The European Union found in 2018 that Google’s practice of bundling its apps with Android, effectively requiring its partners to ship their phones with a broad list of Google apps, was unlawful. Although the EU just announced that it will uphold the judgement, despite decreasing the fine, Google appealed that decision.
The EU today announced announced that it would uphold the previous court ruling that found Google in violation of antitrust regulations when it bundled its own apps with Android phones made by other manufacturers.
In particular, the Commission said that Google was in violation of the law when it required Android developers to preinstall Google Search, Chrome, and other programs and when it prohibited Android forks. When fundamental components of the platform are altered, such as breaking APIs or fundamental UX designs, Google views the adjustments as forks of Android.

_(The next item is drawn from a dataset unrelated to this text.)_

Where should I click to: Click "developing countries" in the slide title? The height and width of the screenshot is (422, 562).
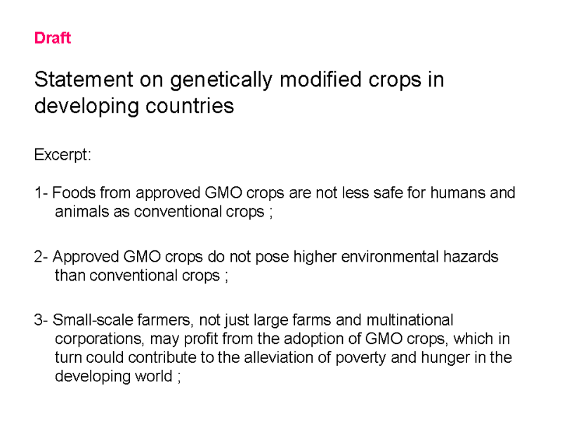[x=133, y=106]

Part of Google’s argument against the decision was that several of the restrictions that the EU took issue with prevented Android’s ecosystem from becoming even more fragmented, including providing secure ways to download new apps and breaking third-party apps on certain devices.
In the initial EU Commission decision, Google was assessed a record-breaking antitrust penalties of $4.3 billion.
Currently, the EU is mostly upholding that judgment, with the initial fine only slightly reduced. The court determined that Google’s revenue-sharing with manufacturers was not an abuse of its market dominance, contrary to the previous verdict, and Google will now be compelled to pay 4.1 billion.
In a succinct statement to the media, Google stated that it continues to disagree with the decision.
We regret that the Court did not completely overturn the ruling. Android has increased choice for all users, not decreased it, and it supports thousands of globally and in Europe profitable enterprises.